Porque Nietzsche se revela siempre como un magnífico escritor, pero también es, sin lugar a dudas, uno de los más envidiables filósofos, que no debe envidar nada de los talentos más importantes de su siglo, plagado también de otras numerosas inteligencias, sin ir más lejos, en su tierra alemana, que empezaba a despertar de su sueño y a fortalecer una unidad que, durante tanto tiempo se habían disputado Austria y Prusia, pues Alemania había sido, hasta entonces, una realidad insegura y muy dividida.
El mismo Nietzsche sabe que se está ubicando en una aventura peligrosa, arriesgada, y eso es lo más grande de su carácter: hacer del pensamiento una aventura que consiste en estar en ese límite terrible donde se aborda lo más confuso y lo más problemático, en un afán por desvelar los enigmas más extraños que rodean al hombre. De hecho, su filosofía es uno de esos humanismos del XIX que pueden dejar a uno perplejo, con su exuberante y fértil serie de propuestas, porque, a diferencia de los eunucos mentales, es, ante todo, un hombre prolífico en ideas.

▶ [LISTA DE TAREAS]
1) Responde, según el texto sobre Nietzsche:
(a) ¿Qué dos potencias se habían disputado durante tanto tiempo la unidad alemana?
(b) ¿Con qué dos adjetivos se califica la aventura en la que se ubica Nietzsche?
(c) ¿De qué siglo son los humanismos entre los que se cuenta su filosofía?
2) Reproduce sin cambios el tramo del texto sobre Nietzsche que va desde "Porque Nietzsche se" hasta "y muy dividida.".
3) Escribe la continuación del texto sobre Nietzsche a partir de su última oración.
El material no guarda relación con el texto sobre Nietzsche.

▶ [SECCIÓN DE DATOS]
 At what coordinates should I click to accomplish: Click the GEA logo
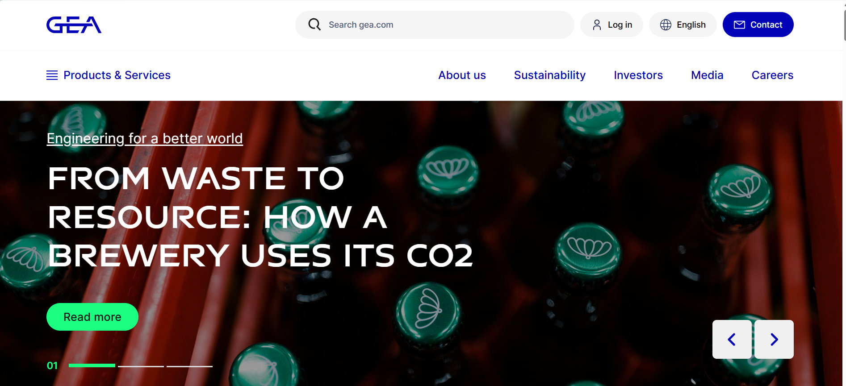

▶ [RESPUESTAS]
1)
(a) Austria y Prusia.
(b) Peligrosa y arriesgada.
(c) Del siglo XIX.

2)
Porque Nietzsche se revela siempre como un magnífico escritor, pero también es, sin lugar a dudas, uno de los más envidiables filósofos, que no debe envidar nada de los talentos más importantes de su siglo, plagado también de otras numerosas inteligencias, sin ir más lejos, en su tierra alemana, que empezaba a despertar de su sueño y a fortalecer una unidad que, durante tanto tiempo se habían disputado Austria y Prusia, pues Alemania había sido, hasta entonces, una realidad insegura y muy dividida.

3)
Probablemente el lector actual lo tiene más fácil para acercarse a esta figura doliente de una manera simpática, después de las tremendas tempestades arrojadas por el marxismo contra su elevado intelecto y su pensamiento originalísimo, ya que se le ha querido responsabilizar de la gran hecatombe que sobrevino en la Europa Central contra una diversidad de etnias, no solo los judíos, y que no se puede achacar, desde luego, a ninguna mentalidad decimonónica, pues, no lo olvidemos, es este un anacronismo imperdonable.
Se ha visto a Nietzsche desde demasiados puntos de vista interesados y ajenos a él, y no nos referimos solamente al abuso que su hermana hizo de su figura, pues las nuevas generaciones anarco-comunistas, en un delirio sin sentido, apelaron a un nietzscheanismo postizo bastante evidente, por aquello de que el profesor Nietzsche había proclamado la idea de una inversión de valores, que, al margen de su seriedad como aportación filosófica, tiene el peligro de presentar a los jóvenes el falso atractivo de la rebeldía sin causa.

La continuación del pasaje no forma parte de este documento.